According to Darren Morton, assistant vice president of the Division of Student Affairs, “an official memorandum was communicated” and finalized by the department last spring to be implemented this semester. This was the result of lengthy discussions with Student Affairs administrators.
“This policy will allow new students the opportunity to acclimate into our college environment and develop a solid foundation prior to making the serious commitment, such as becoming a member of the fraternity and sorority community,” Morton said. Morton explained that “all Greek-lettered” organizations have to comply to this new change because it is “institutional,” which is similar to policies in other colleges in the Northeast.
“Change is a process and is an adjustment,” Morton said. “There was mixed reaction – some supportive and others concerned.”

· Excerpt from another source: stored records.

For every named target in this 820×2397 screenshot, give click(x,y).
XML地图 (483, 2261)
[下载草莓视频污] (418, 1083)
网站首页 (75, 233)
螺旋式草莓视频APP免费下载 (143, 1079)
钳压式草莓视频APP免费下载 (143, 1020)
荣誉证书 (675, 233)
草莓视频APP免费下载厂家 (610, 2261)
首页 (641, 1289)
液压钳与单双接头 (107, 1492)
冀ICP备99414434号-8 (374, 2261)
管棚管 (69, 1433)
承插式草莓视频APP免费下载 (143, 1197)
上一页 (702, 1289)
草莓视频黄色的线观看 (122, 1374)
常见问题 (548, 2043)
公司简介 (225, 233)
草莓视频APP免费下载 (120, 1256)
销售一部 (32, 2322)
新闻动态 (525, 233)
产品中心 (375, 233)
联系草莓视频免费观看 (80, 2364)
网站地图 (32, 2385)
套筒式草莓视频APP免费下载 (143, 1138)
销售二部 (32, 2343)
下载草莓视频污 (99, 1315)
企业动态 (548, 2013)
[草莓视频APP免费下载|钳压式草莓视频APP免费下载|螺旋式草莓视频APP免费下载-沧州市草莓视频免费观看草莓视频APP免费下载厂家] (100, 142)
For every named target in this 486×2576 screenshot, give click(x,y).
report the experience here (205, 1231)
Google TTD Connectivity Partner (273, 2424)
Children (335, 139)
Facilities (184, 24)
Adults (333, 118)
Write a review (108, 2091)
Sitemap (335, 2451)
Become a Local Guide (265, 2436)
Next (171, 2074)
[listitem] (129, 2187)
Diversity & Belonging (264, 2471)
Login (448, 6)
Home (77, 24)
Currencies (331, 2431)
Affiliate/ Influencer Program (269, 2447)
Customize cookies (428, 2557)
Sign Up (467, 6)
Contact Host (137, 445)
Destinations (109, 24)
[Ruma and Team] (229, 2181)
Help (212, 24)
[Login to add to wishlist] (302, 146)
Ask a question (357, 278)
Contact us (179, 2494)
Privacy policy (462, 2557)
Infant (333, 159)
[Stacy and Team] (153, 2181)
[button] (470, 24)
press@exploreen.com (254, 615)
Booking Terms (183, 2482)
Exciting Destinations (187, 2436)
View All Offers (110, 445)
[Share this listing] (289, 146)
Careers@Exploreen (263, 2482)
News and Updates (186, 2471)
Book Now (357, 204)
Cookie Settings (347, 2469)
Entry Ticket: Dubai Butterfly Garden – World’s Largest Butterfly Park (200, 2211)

The policy was created by the department after analyzing several different factors, such as trends in Greek Life, student transition data, and “institutional emphasis on retention.”
However, students like Erin Mellynchuk, president of Gamma Phi Beta, disagree with the new policy.
“It’s silly because if you’re old enough to be in college, you should be able to make your own decisions,” Mellynchuk said. “It doesn’t make sense that 18-year-olds can be drafted into war but not able to join a Greek organization.”
Fellow Gamma Phi Beta member Kristen Sievert, a sophomore, joined Greek Life in her first semester as a freshman, which kept her at St. John’s.
“It was hard because college was a change,” she said. “Being in a sorority, I met so many people right off the bat. I went to a tiny high school and the sorority helped me. Otherwise, I would have transferred out.”